Grid computing, in which clusters of computers or vast distributed networks, often connected through links far faster than conventional internet pipes are now allowing scientists, engineers, clinicians, designers, and others to access distributed databases, powerful computing resources and instrumentation and so creating opportunities for faster, better or different approaches to research.
Grid computing allows scientists to collaborate more effectively than ever before, sharing, data and knowledge. Until recently, however, much of the developments had focused on storage, computation, and resource management. The myGrid project concentrates on the higher-level components and services that will support the scientific research process itself as well as enabling core scientific collaboration. It will allow dynamic groupings to tackle research problems and provide a workbench for the e-scientist that will underpin the scientific process for many researchers.
Writing today in the International Journal of Bioinformatics Research and Applications (2007, 3, 303-325), Katy Wolstencroft, Pinar Alper, Duncan Hull, Robert Stevens, and Carole Goble of The School of Computer Science, at the University of Manchester, Christopher Wroe of BT Global Services, London (previously at Manchester), and Philip Lord of The School of Computing Science, at the University of Newcastle upon Tyne explain how myGrid supports in silicolife sciences research, computational experiments, in other words. The project essentially focuses on bioinformatics, which uses the rich data of genomes and gene function, to help scientists understand life.
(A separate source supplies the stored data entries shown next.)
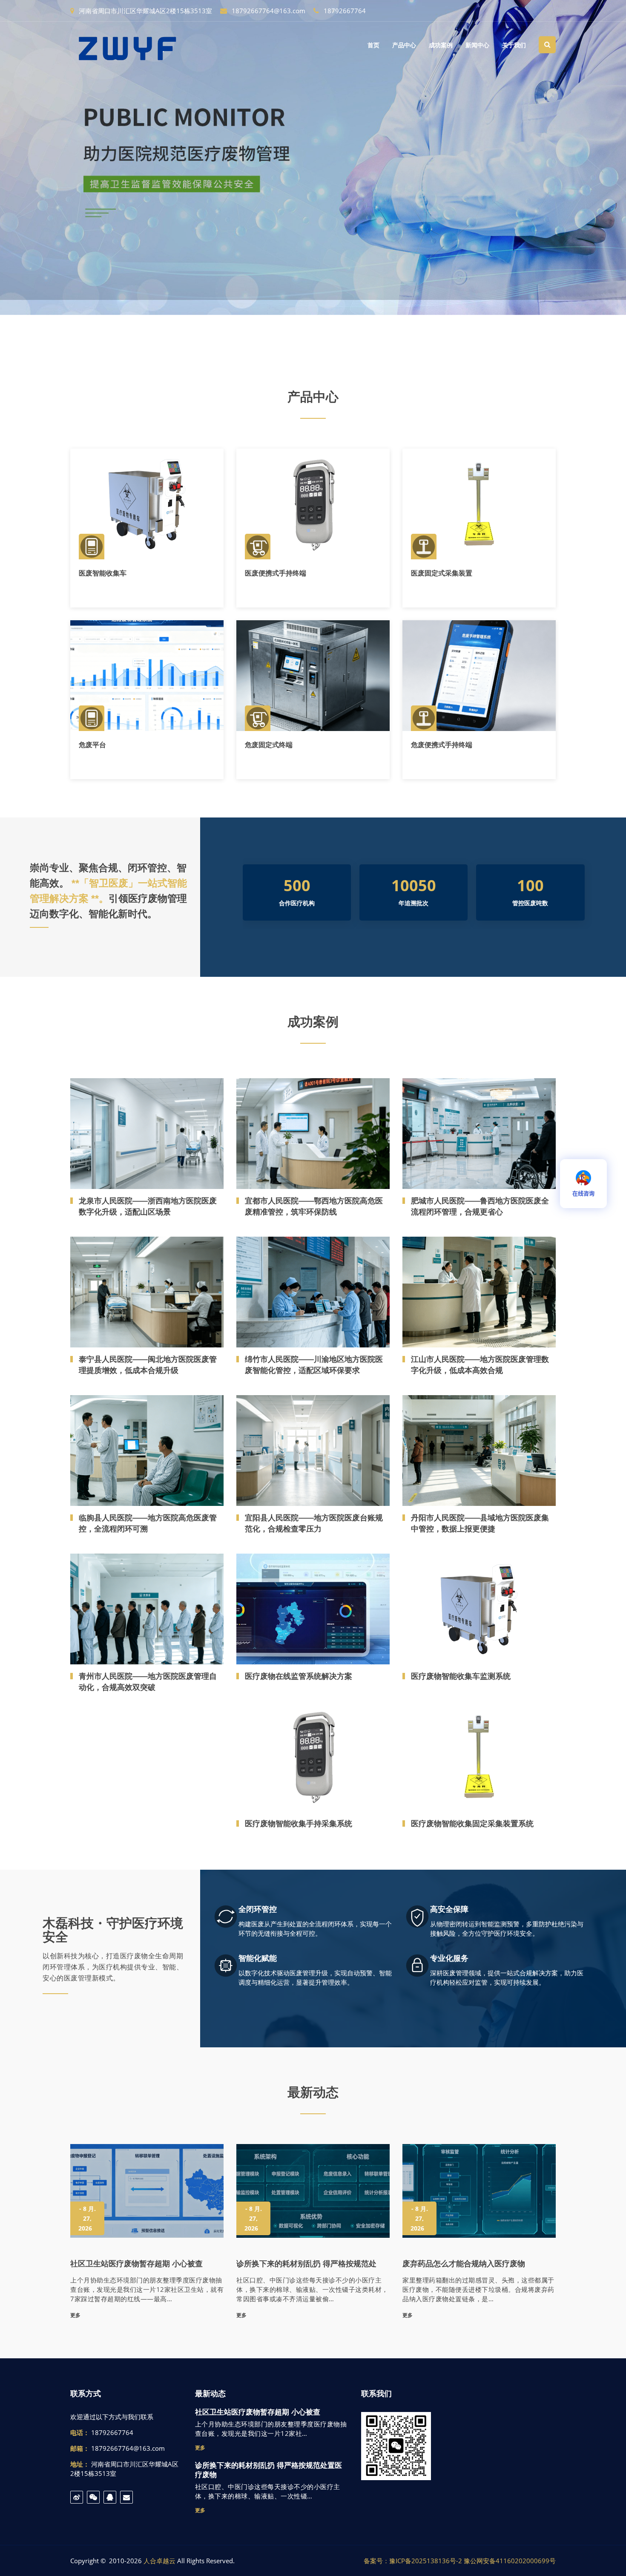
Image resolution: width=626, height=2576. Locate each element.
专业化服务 (449, 1958)
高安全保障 (449, 1909)
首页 (373, 45)
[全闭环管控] (225, 1917)
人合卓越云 (159, 2560)
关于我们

Bioinformaticians chain database searches and analytical tools using often complex scripts or workflows to extract knowledge and information. These “in silico” experiments use different interfaces and data formats but myGrid is using a special workflow language (SCUFL) to capture data and bring disparate resources together. It does this by presenting them directly as Web Services or as components within a single framework. Workflows can then be shared, reused and adapted by collaborating users. A single query will meet a user’s needs once all the relevant resources are Grid-enabled.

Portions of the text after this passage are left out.